[LISTED ENTRIES — start]

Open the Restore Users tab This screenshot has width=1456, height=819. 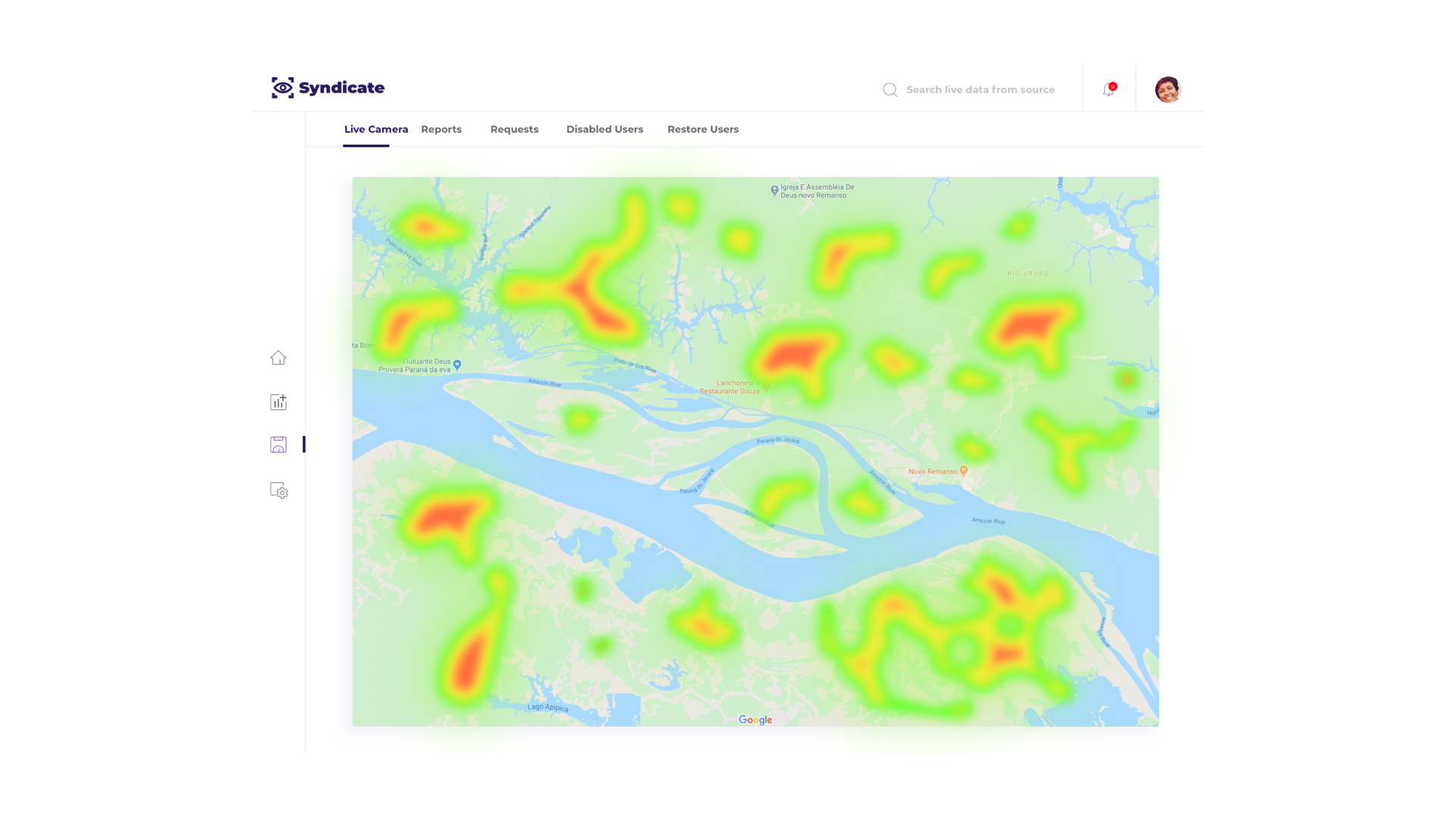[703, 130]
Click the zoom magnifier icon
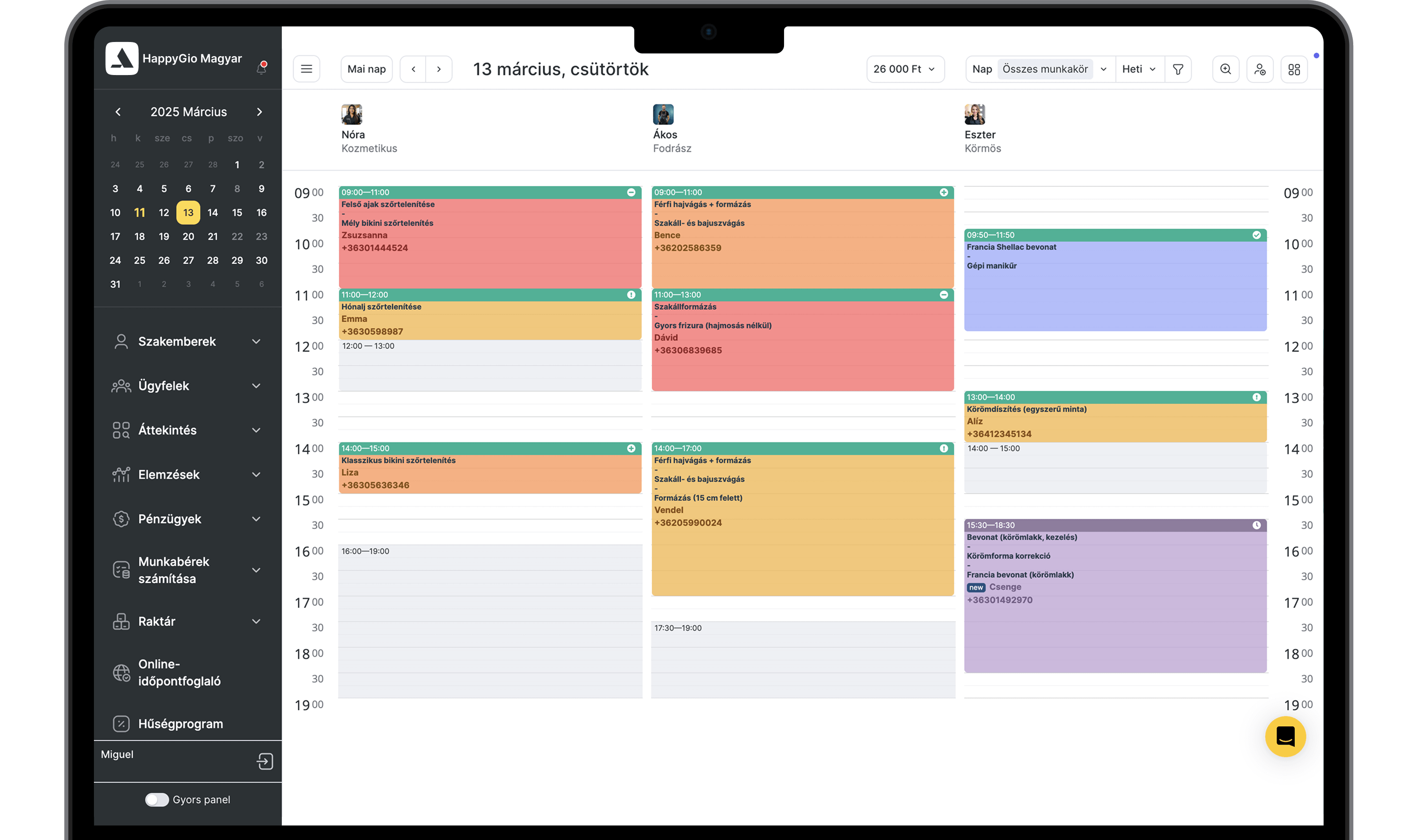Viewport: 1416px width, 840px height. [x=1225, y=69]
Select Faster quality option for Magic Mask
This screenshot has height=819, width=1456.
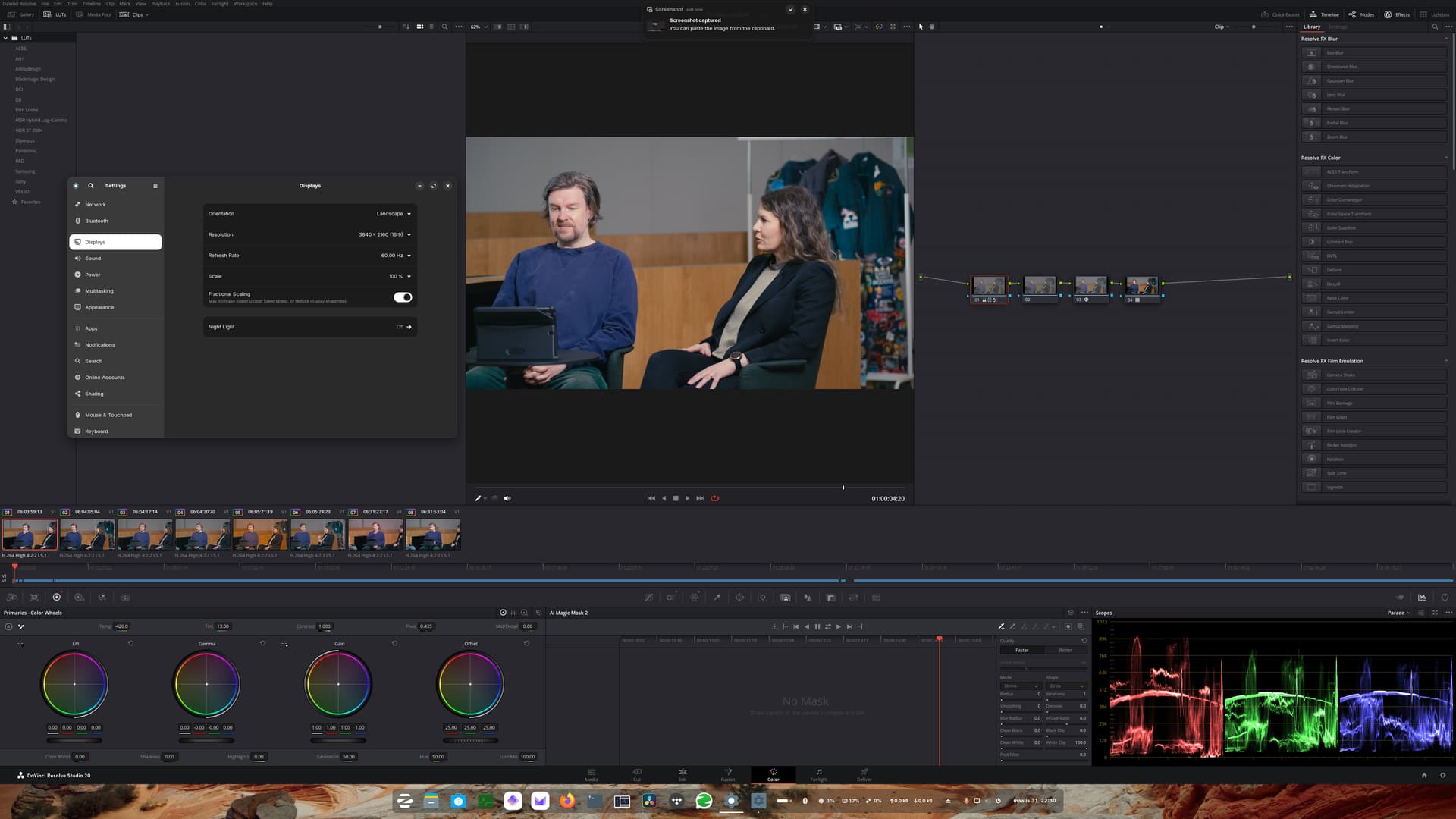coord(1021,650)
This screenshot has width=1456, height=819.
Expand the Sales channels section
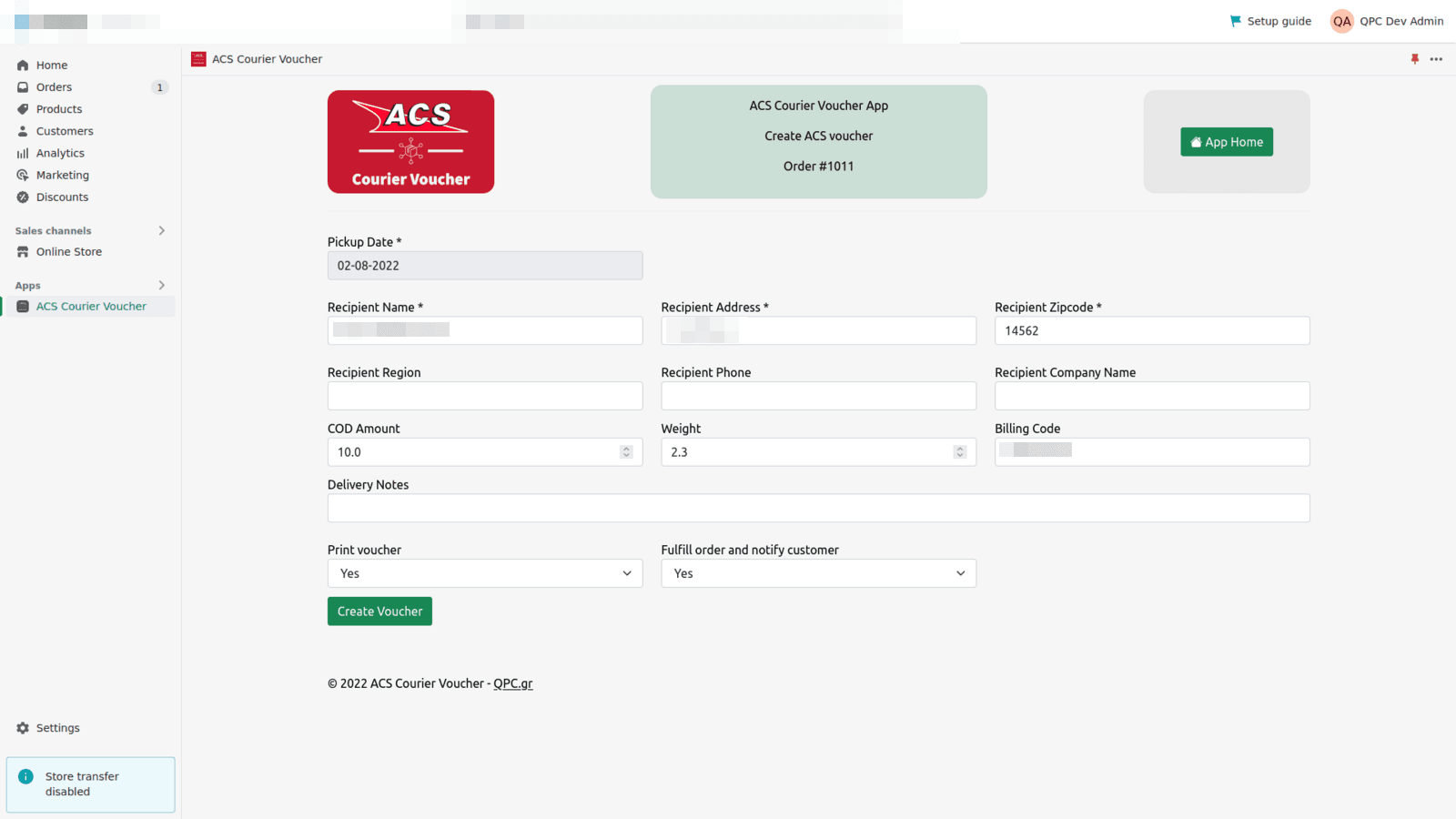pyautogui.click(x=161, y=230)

[LISTED ENTRIES — finish]

◆ WORK TO COMPLETE: The lines from the one holding "Select Faster quality option for Magic Mask" through the end of the material above are to be echoed exactly, both ends included. Do not include pictures.

◆ ANSWER TO THIS EXERCISE:
Select Faster quality option for Magic Mask
This screenshot has height=819, width=1456.
coord(1021,650)
This screenshot has width=1456, height=819.
Expand the Sales channels section
pyautogui.click(x=161, y=230)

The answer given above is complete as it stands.